TT: Die Opfer erwähnen Sie nicht.

Dellwo: Welche Opfer?

TT: Zum Beispiel zwei Botschaftsangestellte, die 1975 bei einem RAF-Überfall in Stockholm, an dem Sie beteiligt waren, gestorben sind.

Dellwo: Ja, natürlich, das sind auch Opfer. Aber der Vater von Stefan Wisniewski (Ex-RAF-Terrorist, Anm.) ist an den Folgen seiner Zwangsarbeit gestorben. Da würde ich den Sohn auch als Opfer sehen.
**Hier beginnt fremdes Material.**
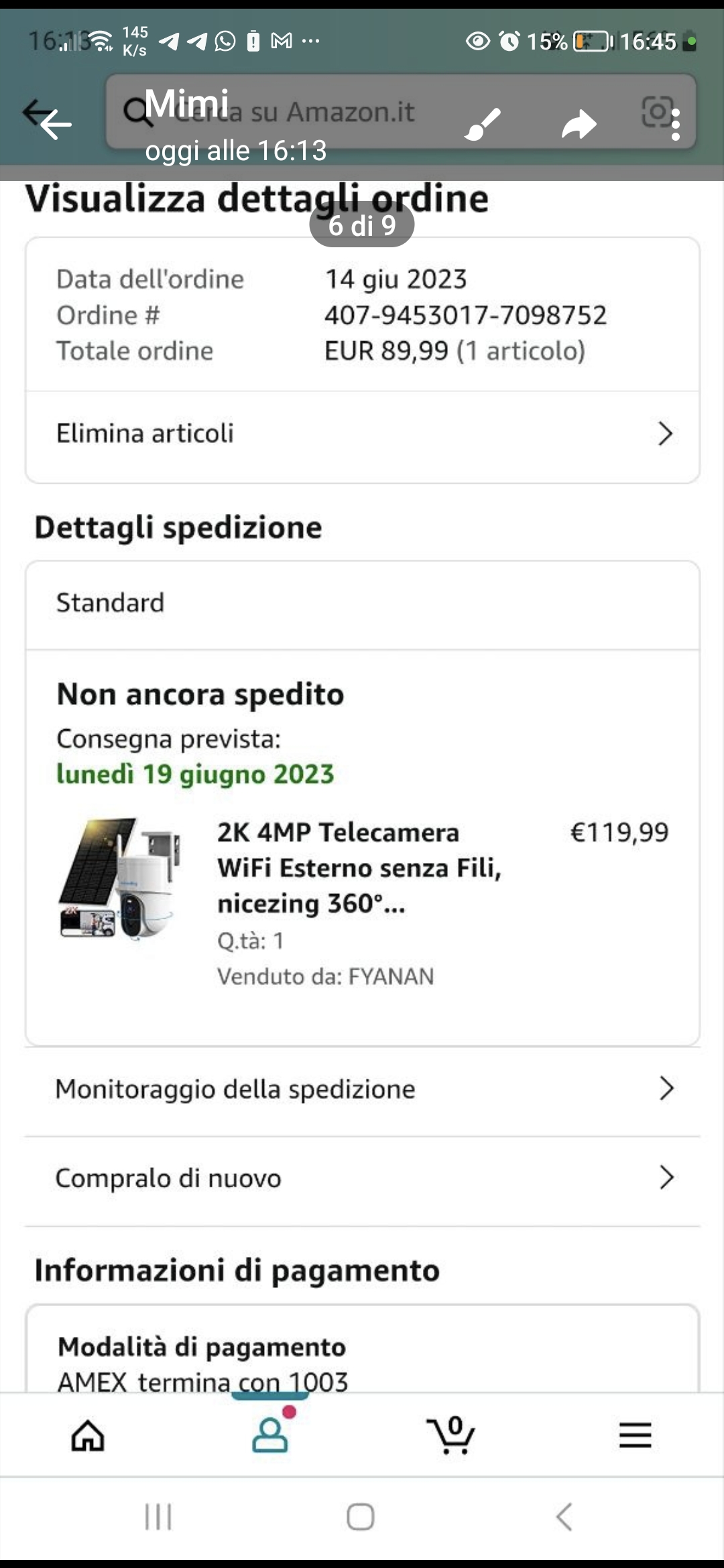
Task: Tap the 6 di 9 image counter
Action: [x=362, y=226]
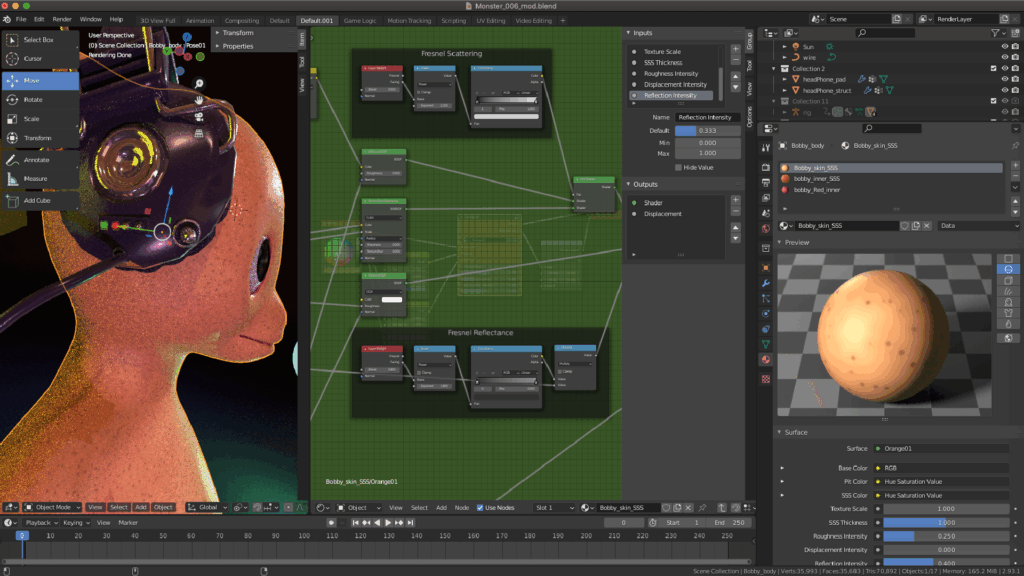Enable Use Nodes in the shader editor
Screen dimensions: 1024x576
click(x=481, y=507)
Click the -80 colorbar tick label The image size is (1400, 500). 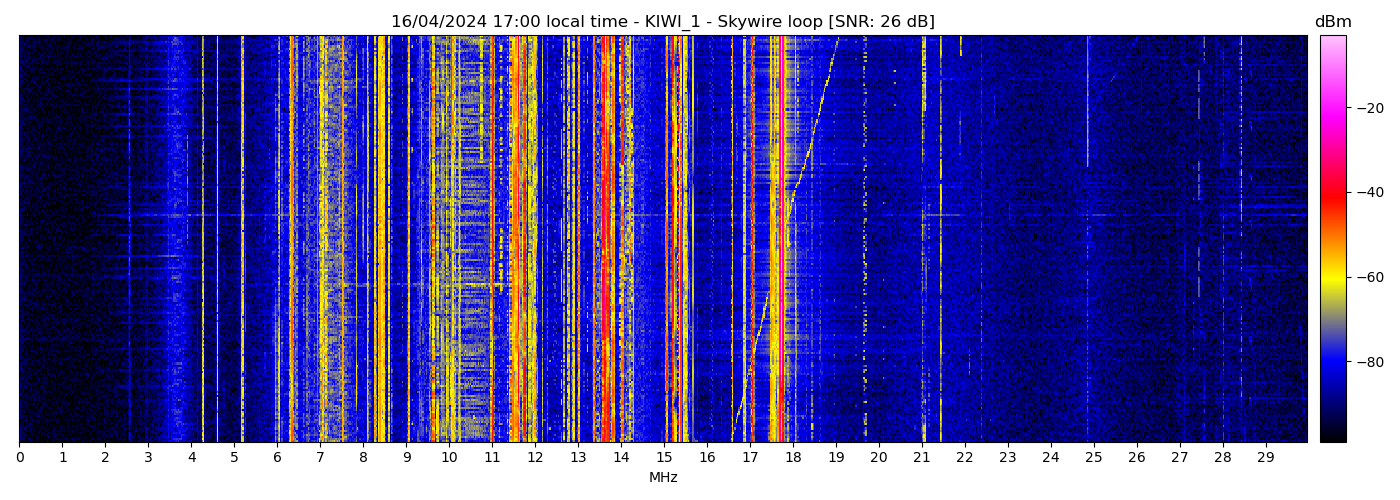1369,362
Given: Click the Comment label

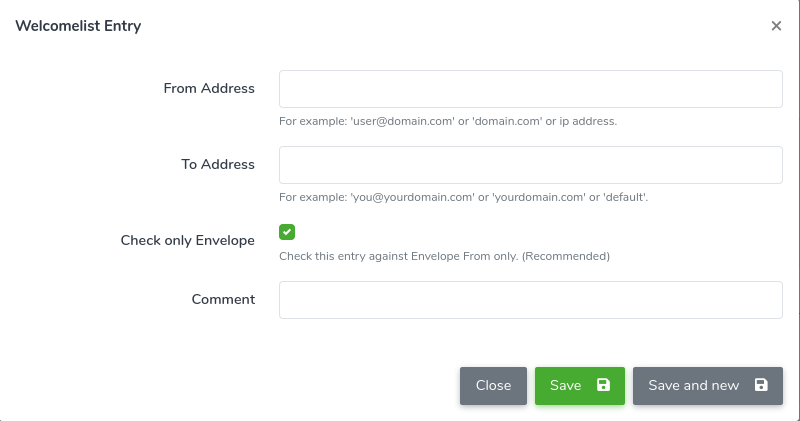Looking at the screenshot, I should tap(223, 299).
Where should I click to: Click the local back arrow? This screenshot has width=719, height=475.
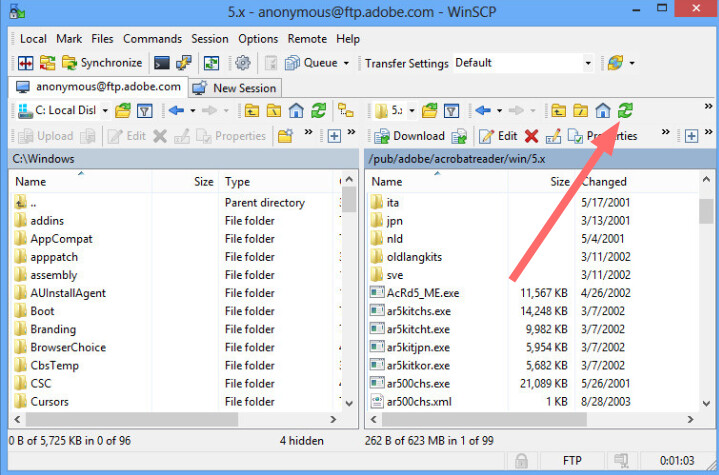(x=176, y=110)
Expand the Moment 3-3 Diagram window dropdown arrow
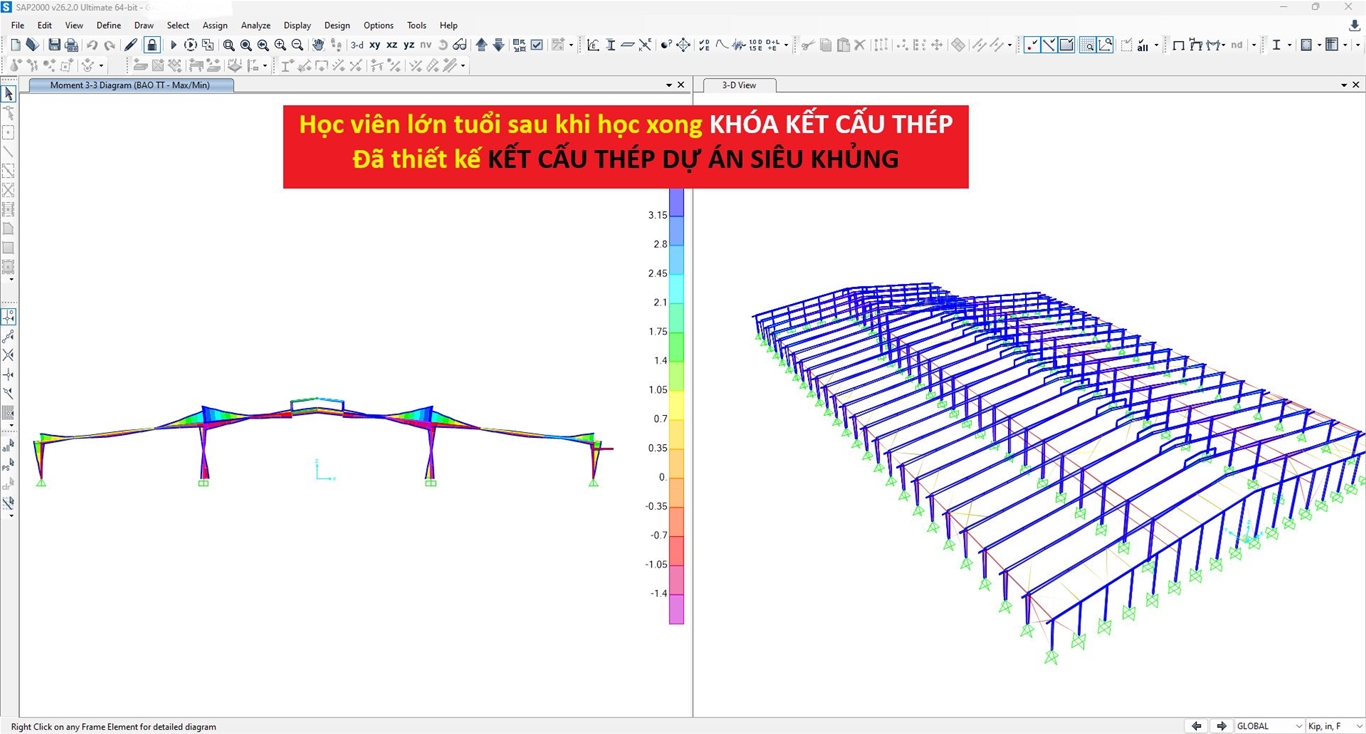 tap(669, 85)
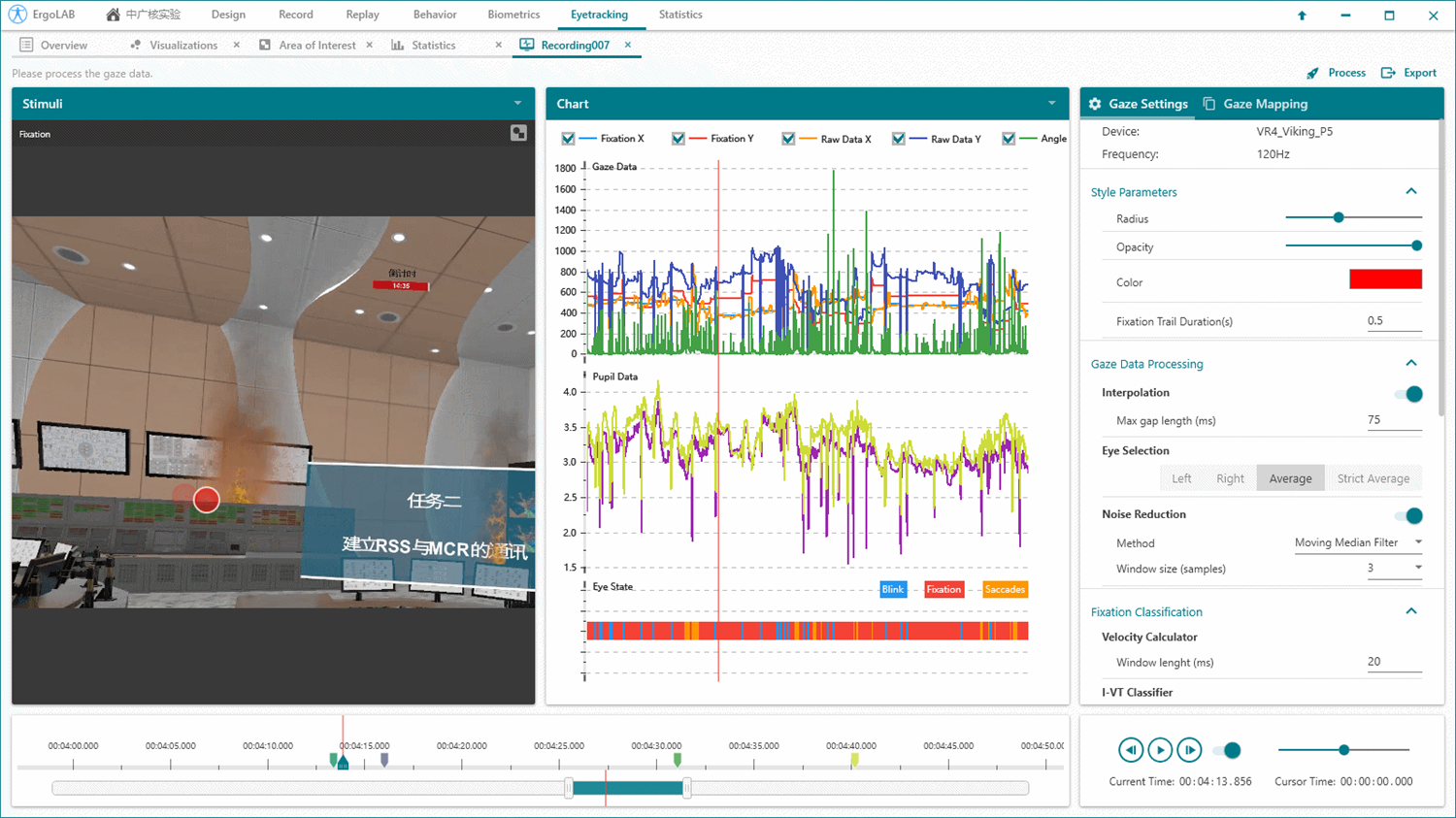The width and height of the screenshot is (1456, 818).
Task: Close the Recording007 tab
Action: [x=628, y=45]
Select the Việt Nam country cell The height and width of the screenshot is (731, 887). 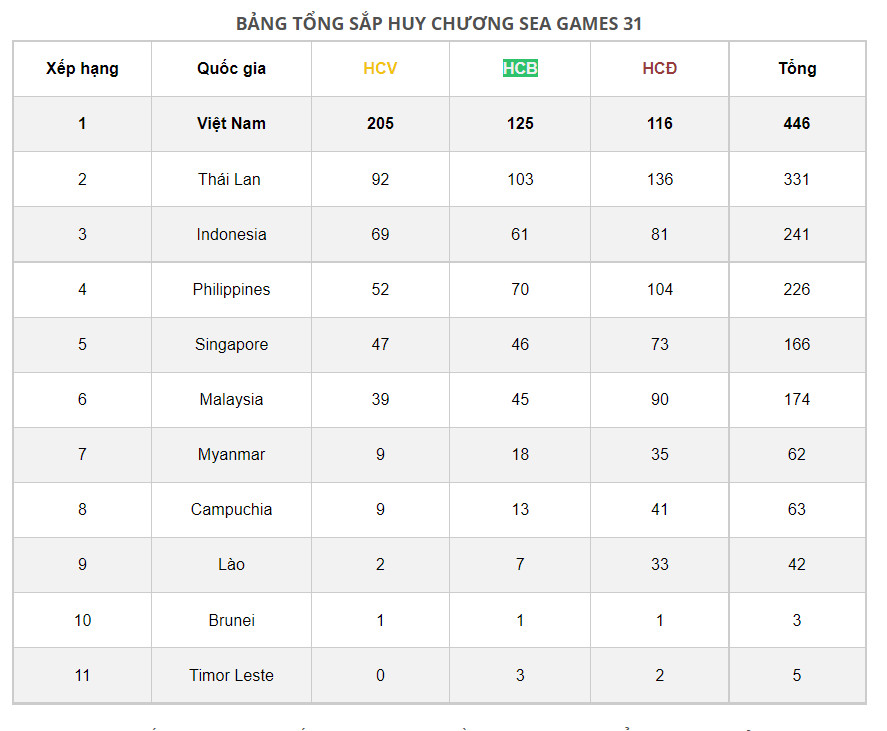(x=231, y=124)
Wer sind die Täter und wer die Opfer, so einfach kann man sich das nicht machen.

TT: Natürlich muss man auch den Nationalsozialismus aufarbeiten ...

Dellwo: Der Nationalsozialismus wurde überhaupt nicht aufgearbeitet, sondern mit Ausnahme der ersten Garde, die durch die Alliierten verfolgt wurde, saßen diese Menschen wieder an den Schalthebeln der Macht.
Ich bin wirklich niemand, der alles verteidigt, was wir damals gemacht haben. Und ich entziehe auch einer solchen Aktion wie in Stockholm die Legitimation. Dann war da aber auch eine andere Seite da, die die Härten des Kampfes bestimmt hat. Ich definiere den Tod von Holger Meins (Ex-RAF-Terrorist, der im Hungerstreik starb, Anm.) auch heute noch als staatlichen Mord. Ich möchte über Stockholm nicht reden, ohne auch über Holger Meins und viele andere Dinge zu reden, die unser Bild der Realität bestimmt haben.

TT: In Innsbruck werden Sie auch über die damalige Gewalt und 1968 sprechen.

Dellwo: Aus meiner Sicht war die Entstehung des bewaffneten Kampfs in den Metropolen eine plausible Angelegenheit. Die Nachkriegsordnung ist 1968 in Frage gestellt worden. Die Stimmung zum Aufbruch ist auf die herrschenden Strukturen getroffen. Nachdem der Faschismus in Deutschland mit Gewalt niedergeworfen werden musste, lag die Gewalt nicht so fern und Militanz und Befreiung schienen damals auch eine Einheit zu bilden.